От одиночества спасало только искусство. 1 февраля Лист впервые выступил в качестве оперного дирижера — его дебютным спектаклем стала «Волшебная флейта» Моцарта.
Седьмого февраля Лист покинул Бреслау, ненадолго заехал в Берлин, где 16 февраля встал за дирижерский пульт с программой из сочинений Бетховена и Вебера, и направился к российской границе. Вместе с ним ехал верный друг Шандор Телеки, а также неизменный секретарь Гаэтано Беллони.
Программы варшавских концертов состояли в основном из произведений Шопена. Гениальная игра Листа, его искренняя любовь к польскому народу вызвали у варшавян восторг. Возможно, недавний отказ Мари переехать в Венгрию обострил патриотические чувства Листа, трансформировавшиеся в сочувствие к чужой стране. Каждый концерт заканчивался триумфом. Листу пришлось задержаться в Варшаве дольше запланированного. А в России его уже ждали…
Чтобы успокоить императрицу Александру Федоровну и оттенить неприятный осадок, который мог остаться у императорского двора от варшавских демонстраций, инспирированных приездом Листа, великосветская поклонница его гения Мария Калержи
[294] предприняла целую эпистолярную кампанию. Она писала государыне, что Лист скоро приедет и что его выступления в Варшаве не носят никакого политического характера. Российской публике оставалось только терпеливо ждать давно обещанного музыкального чуда.
Лишь 23 (11) апреля карета Листа въехала в Санкт-Петербург и направилась в ту же гостиницу Жана Кулона, в которой музыкант останавливался в прошлый раз. Уже на следующий день Лист должен был играть перед императорским двором, а на 26 (14) апреля был назначен его первый публичный концерт в зале Энгельгардт.
С первых дней пребывания в Санкт-Петербурге Лист почувствовал, что отношение к нему существенно изменилось. Ему казалось, что его приезд остался… незамеченным. Пресса о нем практически ничего не сообщала. И это в столице, в которой в прошлый раз его чуть ли не носили на руках, а газеты соревновались в восторженных рецензиях!
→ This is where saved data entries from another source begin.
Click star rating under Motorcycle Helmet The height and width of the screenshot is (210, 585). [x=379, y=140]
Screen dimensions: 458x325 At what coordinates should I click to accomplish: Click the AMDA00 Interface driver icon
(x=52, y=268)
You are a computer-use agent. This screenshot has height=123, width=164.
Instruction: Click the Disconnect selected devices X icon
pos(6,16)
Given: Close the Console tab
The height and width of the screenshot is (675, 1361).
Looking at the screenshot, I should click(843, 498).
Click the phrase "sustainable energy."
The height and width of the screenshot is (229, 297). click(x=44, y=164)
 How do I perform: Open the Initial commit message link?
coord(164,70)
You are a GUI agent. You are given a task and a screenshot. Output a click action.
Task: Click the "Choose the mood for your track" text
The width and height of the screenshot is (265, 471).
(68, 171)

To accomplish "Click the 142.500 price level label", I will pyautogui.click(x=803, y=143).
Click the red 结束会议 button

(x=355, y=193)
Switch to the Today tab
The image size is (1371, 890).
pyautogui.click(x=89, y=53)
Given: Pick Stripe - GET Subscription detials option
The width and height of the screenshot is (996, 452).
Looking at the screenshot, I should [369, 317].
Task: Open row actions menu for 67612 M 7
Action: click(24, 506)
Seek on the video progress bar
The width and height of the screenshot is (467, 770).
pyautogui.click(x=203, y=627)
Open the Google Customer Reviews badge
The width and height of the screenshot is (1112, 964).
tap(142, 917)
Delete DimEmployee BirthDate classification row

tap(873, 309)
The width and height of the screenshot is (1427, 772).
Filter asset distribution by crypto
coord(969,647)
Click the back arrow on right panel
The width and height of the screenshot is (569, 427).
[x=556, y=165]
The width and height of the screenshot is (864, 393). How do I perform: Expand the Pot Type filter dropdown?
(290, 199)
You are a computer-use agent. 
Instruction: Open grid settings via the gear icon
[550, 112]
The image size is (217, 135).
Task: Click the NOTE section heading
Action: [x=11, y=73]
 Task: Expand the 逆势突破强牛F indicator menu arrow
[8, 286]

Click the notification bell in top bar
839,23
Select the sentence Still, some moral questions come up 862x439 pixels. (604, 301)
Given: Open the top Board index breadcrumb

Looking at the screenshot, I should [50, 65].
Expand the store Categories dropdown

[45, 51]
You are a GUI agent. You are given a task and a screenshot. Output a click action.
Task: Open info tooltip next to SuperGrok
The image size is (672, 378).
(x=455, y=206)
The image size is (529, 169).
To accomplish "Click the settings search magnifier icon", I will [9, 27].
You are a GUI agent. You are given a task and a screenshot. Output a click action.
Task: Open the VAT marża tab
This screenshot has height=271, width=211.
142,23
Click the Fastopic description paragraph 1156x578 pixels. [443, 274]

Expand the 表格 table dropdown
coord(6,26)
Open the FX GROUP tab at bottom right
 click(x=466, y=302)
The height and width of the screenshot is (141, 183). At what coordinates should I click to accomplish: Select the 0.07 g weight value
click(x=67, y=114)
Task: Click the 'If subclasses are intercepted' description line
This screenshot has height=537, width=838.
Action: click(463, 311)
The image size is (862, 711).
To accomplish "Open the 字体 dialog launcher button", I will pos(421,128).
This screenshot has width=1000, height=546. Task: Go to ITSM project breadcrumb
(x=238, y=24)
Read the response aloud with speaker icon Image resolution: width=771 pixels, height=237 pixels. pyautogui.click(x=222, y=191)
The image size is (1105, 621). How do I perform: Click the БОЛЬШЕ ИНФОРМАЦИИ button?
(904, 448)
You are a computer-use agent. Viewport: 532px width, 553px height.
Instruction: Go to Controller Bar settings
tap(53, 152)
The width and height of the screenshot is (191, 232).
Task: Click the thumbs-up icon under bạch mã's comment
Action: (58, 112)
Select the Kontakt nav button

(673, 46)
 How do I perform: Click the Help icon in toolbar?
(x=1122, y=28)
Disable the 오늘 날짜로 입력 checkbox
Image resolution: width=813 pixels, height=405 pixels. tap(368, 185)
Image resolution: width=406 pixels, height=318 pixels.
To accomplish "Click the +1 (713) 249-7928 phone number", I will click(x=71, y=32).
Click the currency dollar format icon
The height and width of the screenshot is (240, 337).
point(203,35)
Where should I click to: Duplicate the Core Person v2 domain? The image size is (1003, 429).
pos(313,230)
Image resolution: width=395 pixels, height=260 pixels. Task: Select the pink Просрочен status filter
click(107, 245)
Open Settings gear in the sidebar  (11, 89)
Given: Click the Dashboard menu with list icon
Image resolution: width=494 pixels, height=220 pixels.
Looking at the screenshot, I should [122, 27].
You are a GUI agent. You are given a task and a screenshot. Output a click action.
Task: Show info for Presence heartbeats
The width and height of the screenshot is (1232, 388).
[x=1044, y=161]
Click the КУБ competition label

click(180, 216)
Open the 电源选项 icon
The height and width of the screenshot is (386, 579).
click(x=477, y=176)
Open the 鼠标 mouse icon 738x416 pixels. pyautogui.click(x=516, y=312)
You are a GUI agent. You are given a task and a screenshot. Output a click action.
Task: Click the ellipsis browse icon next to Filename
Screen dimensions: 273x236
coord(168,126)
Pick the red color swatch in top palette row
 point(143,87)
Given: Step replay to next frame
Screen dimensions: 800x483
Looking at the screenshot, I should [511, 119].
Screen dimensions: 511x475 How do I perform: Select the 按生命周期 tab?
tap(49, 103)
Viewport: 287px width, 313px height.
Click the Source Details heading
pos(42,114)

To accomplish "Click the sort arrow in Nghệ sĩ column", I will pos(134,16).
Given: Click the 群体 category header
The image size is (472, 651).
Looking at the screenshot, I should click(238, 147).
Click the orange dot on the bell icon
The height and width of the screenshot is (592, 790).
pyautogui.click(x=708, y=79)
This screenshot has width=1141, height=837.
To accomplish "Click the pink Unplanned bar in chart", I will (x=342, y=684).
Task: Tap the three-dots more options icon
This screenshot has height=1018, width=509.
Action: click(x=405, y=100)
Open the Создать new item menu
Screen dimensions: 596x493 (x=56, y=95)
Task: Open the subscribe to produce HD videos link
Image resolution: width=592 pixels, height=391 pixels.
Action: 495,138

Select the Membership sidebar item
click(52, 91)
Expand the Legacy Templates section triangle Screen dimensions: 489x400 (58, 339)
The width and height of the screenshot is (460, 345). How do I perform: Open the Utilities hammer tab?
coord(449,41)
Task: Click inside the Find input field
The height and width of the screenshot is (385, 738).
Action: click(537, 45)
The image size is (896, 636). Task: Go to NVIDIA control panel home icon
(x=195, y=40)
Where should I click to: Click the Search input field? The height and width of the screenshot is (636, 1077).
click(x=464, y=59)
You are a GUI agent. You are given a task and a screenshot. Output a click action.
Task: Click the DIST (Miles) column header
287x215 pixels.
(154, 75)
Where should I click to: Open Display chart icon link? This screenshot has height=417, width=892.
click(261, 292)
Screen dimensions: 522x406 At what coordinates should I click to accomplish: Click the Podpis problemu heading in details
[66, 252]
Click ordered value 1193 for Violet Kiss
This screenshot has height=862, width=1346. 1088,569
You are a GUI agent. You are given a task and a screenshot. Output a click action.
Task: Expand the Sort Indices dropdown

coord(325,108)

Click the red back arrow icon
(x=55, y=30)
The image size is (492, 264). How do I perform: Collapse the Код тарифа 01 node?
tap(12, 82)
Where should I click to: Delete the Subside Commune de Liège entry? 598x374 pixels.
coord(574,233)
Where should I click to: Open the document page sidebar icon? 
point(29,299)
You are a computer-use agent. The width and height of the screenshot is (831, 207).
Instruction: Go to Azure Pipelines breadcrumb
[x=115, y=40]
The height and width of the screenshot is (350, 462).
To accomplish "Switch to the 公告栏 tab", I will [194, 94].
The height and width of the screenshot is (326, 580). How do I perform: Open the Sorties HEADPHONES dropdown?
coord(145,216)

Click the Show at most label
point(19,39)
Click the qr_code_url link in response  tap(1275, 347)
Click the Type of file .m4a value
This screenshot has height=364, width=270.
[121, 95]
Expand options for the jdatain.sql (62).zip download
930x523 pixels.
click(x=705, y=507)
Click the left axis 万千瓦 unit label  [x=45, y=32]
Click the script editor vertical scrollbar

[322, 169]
Некоторым утешением явилась статья в «Ведомостях Санкт-Петербургской городской полиции» после первого публичного выступления: «В то время, когда мы уже отчаивались слышать Листа в нынешнем году, он вдруг неожиданно явился среди нас и вчерашний день 14 апреля дал первый концерт в доме госпожи Энгельгардт. Восторг публики к нему не только не охладел, но еще более увеличился: прежние чувства перешли в какое-то чувство любви, в радушие, в привет старому знакомому, которому мы все обязаны столькими сладкими минутами в жизни. Вызовам и аплодисментам не было конца. На новом инструменте, нарочно для Листа изготовленном г-ном Лихтенталем, игра Листа еще удивительнее, волшебнее, очаровательнее… Слушать Листа — это не простое наслаждение, это счастье, блаженство, что-то выше обыкновенных житейских наслаждений. Оно мирит с жизнью, оно заставляет любить ее. <…> Скажите, можно ли роптать на жизнь, на судьбу, мимолетные житейские горести, если в этой жизни есть весна, с ее солнцем, зеленью и цветами, итальянская опера с Рубини
[295] и Лист с инструментом Лихтенталя?»
[296]
И всё же петербургская публика была явно не та, что год назад. Неужели она действительно просто устала ждать приезда Листа? Или варшавские события не остались незамеченными? Неужели искусство стало жертвой политики? И вновь беспристрастным «третейским судьей» выступил Стасов:
«Несмотря, однако же, на все эти отзывы о блестящем успехе Листа в 1843 году, это не была, на самом деле, сущая правда. Уже и осторожные фразы „Северной пчелы“ о скромности Листа, заставившей его взять и для своего второго концерта небольшую залу Энгельгардта вместо прежней громадной залы Дворянского собрания, могут показаться подозрительными. Отчего же Лист в 1842 году не проявлял этой самой скромности в Петербурге? <…> Нет, нет, дело состояло не в скромности, а в том, что публика уже меньше интересовалась Листом. У Петербурга была новая игрушка: итальянцы, а это было такое аппетитное блюдо, с которым уже ничто сравниться не могло. Итальянцы приходились по петербургским музыкальным потребностям и вкусам, как перчатка по руке. Людям, невежественным в музыке, ничего не надо лучше итальянской музыки и певцов. Когда явились у нас сначала Рубини, а потом и другие итальянские знаменитые певцы того времени, всякая другая музыка, кроме итальянской, ушла и спряталась на задний план. Итальянский фурор пылал во всей разнузданности. <…> Глинка в своих „Записках“ также дает понятие о нелепом энтузиазме нашей публики к итальянской музыке и к итальянским певцам, превосходившем всякое понятие. <…> В начале 1844 года Шуман писал про петербургскую публику: „Здесь все от итальянцев словно в бешенстве (besessen)…“ К Листу сочувствие всё более и более убавлялось. Значит, Петербургу было в 1843 году уже не до Листа, было не до всего того чудесного, поэтического, художественного, что давал он гениальною своею натурою в своих изумительных концертах, — всем нужна была только итальянская художественная фальшь, условность, бестолковая преувеличенность страстности или сахарности, безвкусия»
[297].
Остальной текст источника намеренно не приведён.